Performance improvements

Up to a factor 2.5 speed-up of the non-bonded free-energy kernel

The non-bonded free-energy kernel is a factor 2.5 faster with non-zero A and B states and a factor 1.5 with one zero state. This especially improves the run performance when non-perturbed non-bondeds are offloaded to a GPU. In that case the PME-mesh calculation now always takes the most CPU time.

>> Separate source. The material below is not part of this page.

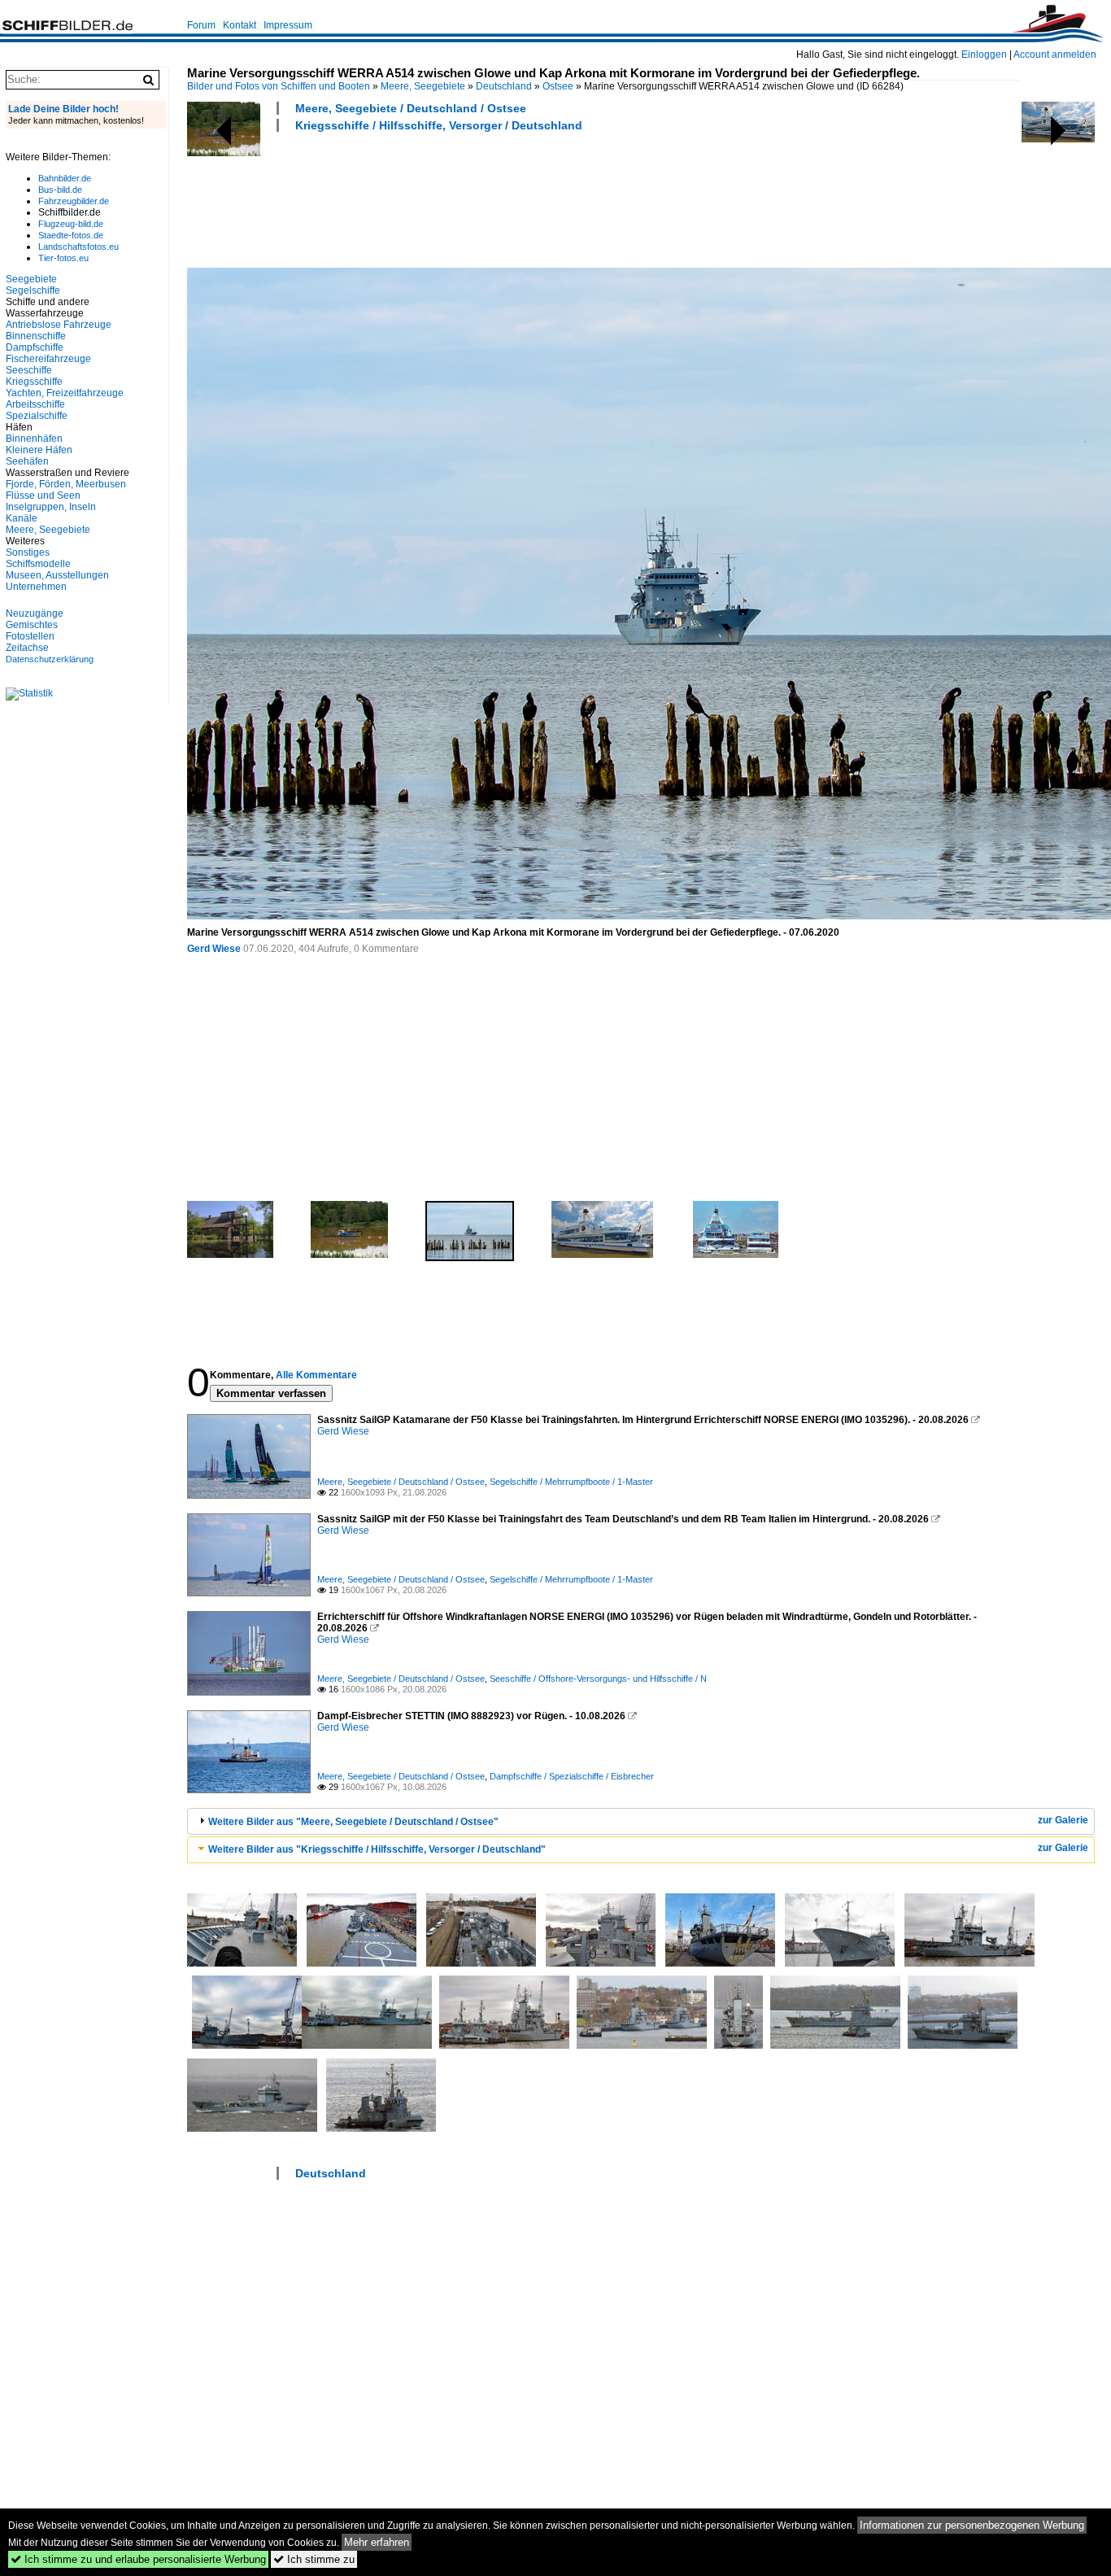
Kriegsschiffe (34, 381)
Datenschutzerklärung (50, 659)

Proper dihedrals of Fourier type and improper dihedrals of preriodic type are SIMD accelerated

Avoid configuring the own-FFTW with AVX512 enabled when GROMACS does not use AVX512

Previously if GROMACS was configured to use any AVX flavor, the internally built FFTW would be configured to also contain AVX512 kernels. This could cause performance loss if the (often noisy) FFTW auto-tuner picks an AVX512 kernel in a run that otherwise only uses AVX/AVX2 which could run at higher CPU clocks without AVX512 clock speed limitation. Now AVX512 is only used for the internal FFTW if GROMACS is also configured with the same SIMD flavor.

Bonded kernels on GPU have been fused

Instead of launching one GPU kernel for each listed interaction type there is now one GPU kernel that handles all listed interactions. This improves the performance when running bonded calculations on a GPU.